Link is broken. This is an alternative link to the Nikkei article:
I personally despise Dr Mahathir, he is still a hardcore Sinophobic racist. This guy speaks one thing to the world and then does another thing at home, a typical hypocrite. But for this current article, I do agree with his view. Maybe he had long accepted that China is already unstoppable in Asia. Mahathir was right, China was relatively passive with its SCS claims as long as nobody heats up the SCS dispute. Every SEA nation that has a dispute with China in the SCS can still enjoy access to it as long as they keep things cordial and peaceful. Duterte-era Philippines had some frictions with China, but there were no aggressive coastguard actions on both sides on the levels we see today. Filipino fishermen could still access their claimed waters with minimal interference from China. Now, they could not access them at all without constant CCG harassment. The more Marcos Jr. pushes, the more the Philippines loses. If his big brother decides to intervene, then the SCS will instantly become a warzone and the Filipinos will truly lose safe access. There are no victory scenarios for the PH in escalation.
Nikkei tries to refute Mahathir's statement by saying that the Malaysian government does not accept China's claim in the SCS. But that is the same with all claimants in the SCS. Nobody accepts each other's claims, but nobody is gonna go to war about it. Officially that's what they have to do. But unofficially, the SCS is mostly open for access for everyone, except for the troublemakers. Nikkei wants to tell its readers that standing up to China is more important than peaceful ambiguity. I would remind Nikkei that Japan has serious maritime disputes with Russia, China, and the Two Koreas. Should Japan go to war with all of them, because its important to stand up for your claims?

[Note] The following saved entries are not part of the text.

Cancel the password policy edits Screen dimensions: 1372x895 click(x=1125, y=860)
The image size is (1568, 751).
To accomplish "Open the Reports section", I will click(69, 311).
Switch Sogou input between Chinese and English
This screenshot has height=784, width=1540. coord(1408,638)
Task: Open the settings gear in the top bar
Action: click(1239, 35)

Mahathir's racism is a little more complex - he hates the immigrant Chinese in Malaysia but is happy to take Chinese investment. The same contradiction is shared by UMNO, the formerly dominant political party he used to lead. Under Najib, of the 1MBD fame, tons of Chinese businessmen were given PR status in Malaysia for bringing in investment funds. All this was done quietly, of course, to avoid antagonising the Muslim Malays.
Simple fact is that most ASEAN countries and China can live with the ambiguity of having competing claims but not enforcing them to the point of raising tensions. I recall this was a point Kishore Mabubhani, the former Singaporean diplomat, made as well. It's "live and let live..." for the sake of peace and economic development.